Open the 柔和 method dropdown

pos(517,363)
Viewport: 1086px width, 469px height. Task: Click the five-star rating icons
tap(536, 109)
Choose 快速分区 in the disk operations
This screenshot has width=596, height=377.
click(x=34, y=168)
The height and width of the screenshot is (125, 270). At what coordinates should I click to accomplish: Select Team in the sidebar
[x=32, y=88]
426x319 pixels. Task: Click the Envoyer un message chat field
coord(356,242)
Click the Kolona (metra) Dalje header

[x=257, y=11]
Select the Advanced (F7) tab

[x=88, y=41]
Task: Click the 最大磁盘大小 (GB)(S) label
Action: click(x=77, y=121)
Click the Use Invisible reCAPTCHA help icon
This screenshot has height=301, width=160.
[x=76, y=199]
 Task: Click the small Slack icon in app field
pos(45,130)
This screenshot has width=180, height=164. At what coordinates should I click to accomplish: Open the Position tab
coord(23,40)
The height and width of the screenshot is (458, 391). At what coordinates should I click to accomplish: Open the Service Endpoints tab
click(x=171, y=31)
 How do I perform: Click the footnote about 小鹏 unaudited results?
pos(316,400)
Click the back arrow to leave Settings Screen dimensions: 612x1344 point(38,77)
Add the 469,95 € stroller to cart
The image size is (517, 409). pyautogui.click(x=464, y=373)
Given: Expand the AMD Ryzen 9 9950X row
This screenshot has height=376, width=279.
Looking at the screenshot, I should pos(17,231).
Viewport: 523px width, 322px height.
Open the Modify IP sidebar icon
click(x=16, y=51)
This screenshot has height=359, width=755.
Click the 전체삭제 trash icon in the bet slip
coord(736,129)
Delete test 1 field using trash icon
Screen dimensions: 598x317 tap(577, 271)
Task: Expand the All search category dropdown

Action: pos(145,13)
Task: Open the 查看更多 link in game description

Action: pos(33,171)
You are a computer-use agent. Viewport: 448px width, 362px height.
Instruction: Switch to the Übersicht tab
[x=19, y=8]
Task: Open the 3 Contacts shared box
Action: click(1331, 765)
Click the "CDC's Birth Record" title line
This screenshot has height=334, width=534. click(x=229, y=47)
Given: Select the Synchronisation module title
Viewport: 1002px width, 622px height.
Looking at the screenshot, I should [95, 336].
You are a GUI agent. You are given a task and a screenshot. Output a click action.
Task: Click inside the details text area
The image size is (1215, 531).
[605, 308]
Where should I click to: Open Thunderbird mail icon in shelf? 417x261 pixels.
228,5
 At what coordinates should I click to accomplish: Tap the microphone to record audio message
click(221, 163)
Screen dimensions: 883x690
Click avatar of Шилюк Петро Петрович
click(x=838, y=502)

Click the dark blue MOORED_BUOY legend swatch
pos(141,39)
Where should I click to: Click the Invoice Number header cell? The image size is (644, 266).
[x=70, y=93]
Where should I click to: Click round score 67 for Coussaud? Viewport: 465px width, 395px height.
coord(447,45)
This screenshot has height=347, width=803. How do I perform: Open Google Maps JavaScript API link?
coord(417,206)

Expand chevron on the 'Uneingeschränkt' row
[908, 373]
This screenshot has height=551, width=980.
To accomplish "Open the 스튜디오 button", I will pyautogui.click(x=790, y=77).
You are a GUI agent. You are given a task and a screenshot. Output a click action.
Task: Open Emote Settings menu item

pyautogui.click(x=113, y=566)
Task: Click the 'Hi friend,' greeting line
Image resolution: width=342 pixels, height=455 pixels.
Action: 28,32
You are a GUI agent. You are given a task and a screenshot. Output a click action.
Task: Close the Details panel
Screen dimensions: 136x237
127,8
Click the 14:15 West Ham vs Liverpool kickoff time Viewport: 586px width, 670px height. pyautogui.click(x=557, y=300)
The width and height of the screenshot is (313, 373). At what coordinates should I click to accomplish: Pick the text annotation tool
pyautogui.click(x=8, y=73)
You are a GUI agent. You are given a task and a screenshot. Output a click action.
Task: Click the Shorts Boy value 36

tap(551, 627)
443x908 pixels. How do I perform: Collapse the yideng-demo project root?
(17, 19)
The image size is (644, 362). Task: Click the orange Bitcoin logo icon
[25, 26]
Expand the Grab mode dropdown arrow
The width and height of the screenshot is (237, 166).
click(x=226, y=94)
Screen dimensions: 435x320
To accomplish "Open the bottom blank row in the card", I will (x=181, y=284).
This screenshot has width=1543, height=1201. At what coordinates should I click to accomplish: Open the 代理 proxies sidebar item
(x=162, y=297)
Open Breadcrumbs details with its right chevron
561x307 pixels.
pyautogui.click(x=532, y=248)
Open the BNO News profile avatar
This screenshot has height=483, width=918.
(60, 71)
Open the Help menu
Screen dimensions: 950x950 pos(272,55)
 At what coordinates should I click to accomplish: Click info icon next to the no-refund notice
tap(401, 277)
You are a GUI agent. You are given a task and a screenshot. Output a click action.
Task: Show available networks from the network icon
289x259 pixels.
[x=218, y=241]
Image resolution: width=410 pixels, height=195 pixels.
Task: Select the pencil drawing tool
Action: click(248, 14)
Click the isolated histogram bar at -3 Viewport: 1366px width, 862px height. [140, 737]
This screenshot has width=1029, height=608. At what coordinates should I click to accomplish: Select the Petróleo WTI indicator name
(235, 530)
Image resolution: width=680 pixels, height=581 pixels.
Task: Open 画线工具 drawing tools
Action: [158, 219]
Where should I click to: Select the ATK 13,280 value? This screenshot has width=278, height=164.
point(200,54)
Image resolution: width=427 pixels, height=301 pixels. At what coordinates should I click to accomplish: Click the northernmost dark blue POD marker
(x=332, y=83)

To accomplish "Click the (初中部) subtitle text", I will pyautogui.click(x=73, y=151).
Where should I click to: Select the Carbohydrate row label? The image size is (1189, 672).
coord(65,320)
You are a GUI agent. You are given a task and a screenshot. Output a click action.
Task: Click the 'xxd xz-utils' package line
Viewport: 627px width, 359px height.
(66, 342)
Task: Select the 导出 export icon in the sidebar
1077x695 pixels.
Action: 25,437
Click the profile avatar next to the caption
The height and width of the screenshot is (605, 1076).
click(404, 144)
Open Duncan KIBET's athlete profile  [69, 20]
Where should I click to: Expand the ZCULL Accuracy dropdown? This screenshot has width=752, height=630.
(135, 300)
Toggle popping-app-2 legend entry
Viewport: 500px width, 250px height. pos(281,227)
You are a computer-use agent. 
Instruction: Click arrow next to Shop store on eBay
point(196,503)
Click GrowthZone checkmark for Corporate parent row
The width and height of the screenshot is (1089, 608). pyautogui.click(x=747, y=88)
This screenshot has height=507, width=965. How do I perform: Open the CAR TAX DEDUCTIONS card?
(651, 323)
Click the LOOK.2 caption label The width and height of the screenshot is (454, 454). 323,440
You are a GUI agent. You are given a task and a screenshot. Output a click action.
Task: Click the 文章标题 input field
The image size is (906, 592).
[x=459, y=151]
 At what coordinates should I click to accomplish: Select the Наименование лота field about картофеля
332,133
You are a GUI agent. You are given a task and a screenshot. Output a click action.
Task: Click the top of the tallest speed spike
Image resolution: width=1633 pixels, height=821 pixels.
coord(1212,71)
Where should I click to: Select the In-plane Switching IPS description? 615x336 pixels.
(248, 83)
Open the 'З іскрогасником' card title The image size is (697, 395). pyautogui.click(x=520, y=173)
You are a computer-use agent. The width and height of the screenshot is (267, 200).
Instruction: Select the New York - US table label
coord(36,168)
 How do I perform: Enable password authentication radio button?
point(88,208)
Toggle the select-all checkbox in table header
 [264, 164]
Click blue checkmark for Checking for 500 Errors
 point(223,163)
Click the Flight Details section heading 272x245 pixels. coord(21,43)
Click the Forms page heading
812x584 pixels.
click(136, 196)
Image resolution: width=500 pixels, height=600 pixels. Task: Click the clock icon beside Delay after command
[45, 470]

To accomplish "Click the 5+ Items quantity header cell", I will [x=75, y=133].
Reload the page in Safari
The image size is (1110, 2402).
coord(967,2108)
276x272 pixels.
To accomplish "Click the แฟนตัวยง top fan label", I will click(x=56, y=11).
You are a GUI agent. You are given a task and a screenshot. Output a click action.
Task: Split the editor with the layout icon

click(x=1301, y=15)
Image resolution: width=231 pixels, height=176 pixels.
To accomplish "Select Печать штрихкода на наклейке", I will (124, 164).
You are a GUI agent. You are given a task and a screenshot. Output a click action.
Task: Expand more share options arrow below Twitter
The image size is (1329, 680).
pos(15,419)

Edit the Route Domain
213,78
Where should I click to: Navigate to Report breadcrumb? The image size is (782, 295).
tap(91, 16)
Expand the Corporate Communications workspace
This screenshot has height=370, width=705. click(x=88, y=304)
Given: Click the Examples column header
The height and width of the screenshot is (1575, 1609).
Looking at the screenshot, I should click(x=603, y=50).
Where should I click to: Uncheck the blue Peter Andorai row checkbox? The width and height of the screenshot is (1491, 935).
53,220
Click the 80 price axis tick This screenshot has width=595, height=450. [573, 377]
#####
Go through the listing and copy each line that includes the string "computer".

## [EXERCISE SOLUTION]
You are a computer-use agent. Viewport: 448px width, 362px height.
You are a computer-use agent. 
You are a computer-use agent. The width and height of the screenshot is (267, 200).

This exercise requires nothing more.